Вот Лойко за них и порешился взяться.
Вышел во двор в рубахе красное шелковой… ага, то-то я гляжу, что девки нашие по улочке разгулялися, туды и сюды… и внове туды… да хмурятся — детвора, стало быть, вид им загоражвае.
А поглядеть есть на что.
И Лойко, пущай и с похмелья, но хорош. Волос золотой, глаз хитрый, рубаха переливается, порты полосатые поясом узорчатым перехвачены. Сапожки дорогие.
Боярин, одним словом.
И топорик на плече держит.
Ага, топорика этого — назва одна, уж не ведаю, на каких ворогов идти, разве что супротив зайцев, до того махонькая. Он же красуется, с руки на руку перекидывает. Выбрал колоду поболей, еле-еле выкатил из-под навесу. Этакую только колуном и бить, а он секиркою размахнулся, хэкнул… и вогнал по самый обух. А она и увязался.
Детвора засмеялась… Лойко покраснел, покосился не то на девок, не то на меня… дернул рукоять разок-другой, а там и поднялся, руку выпростал и провел над колодою.
Та и зашипела.
Развалилась надвое.
От же! А нам такого Архип Полуэктович и не показывал!
Детвора смолкла, впечатленная. Небось, живых магиков им видывать не доводилося. А Лойко рученькою махнул… и снова… чурочки выходили аккуратненькими, ровненькими, просто заглядение. Надо же, я-то, грешным делом, уверенная была, что немашеки от нашего боярина в хозяйстве пользы никакой.
Ошиблась, стало быть.
— Неэргономично. — Это уже Ильюшка из избы выглянул.

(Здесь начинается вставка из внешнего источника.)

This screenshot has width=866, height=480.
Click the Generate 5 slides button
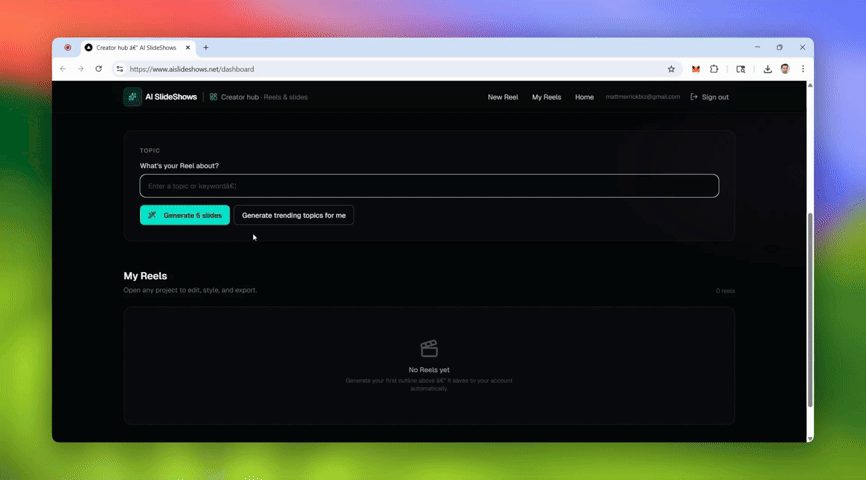[x=185, y=215]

Он рубахою девок спокушать не стал, тулупа накинул, дядьки Панасового, колматого.
Зевнул во все зубы.
Присел на лавочку, только снег под задницею скрипнул.
— При нынешних параметрах у тебя резерва хватит колоды на четыре…
— Попробуй лучше. — Лойко пот со лба смахнул. Видать, нелегкое это дело — магиею дрова колоть. Наши-то мужики больше топорами махать привычные, и то, бывает, намашутся так, что после женки до бабки за мазею на бобровой струе бегут, чтоб мышцу отогреть.
А тут, ежели прихватит, мазь оная не сподмогнет.
Я так мыслю.
Ильюшка же зевнул, потянулся и встал, шубейку скинувши.
— Поставь… а штучки три для начала и поставь, только ровненько.
Лойко приволок три корчаги, да выбрал нарочно которе побольше, чтоб, значится, помаялся Ильюша. Да тот только кивнул.
Встал перед колодами.
Одною рученькою направо крутит, другою — налево… и глядит этак примеряючися. А после, как нагляделся, стало быть, то и рученьками махнул. Ох и громыхнуло. С колод только щепа и брызнула.
Заверещала детвора.
С забору посыпалась… да и я, признаюся, присела, потому как мало ли чего с этой волшбы выйдет. А как встала, то и глянула. Колод не осталося, да и чурочек не было, а вот щепою мелкою двор плотненько засыпало. Ильюшка посеред этого двора встал, рученькою голову подпер и думает, да так старательно думает, что ажно уши шевелются.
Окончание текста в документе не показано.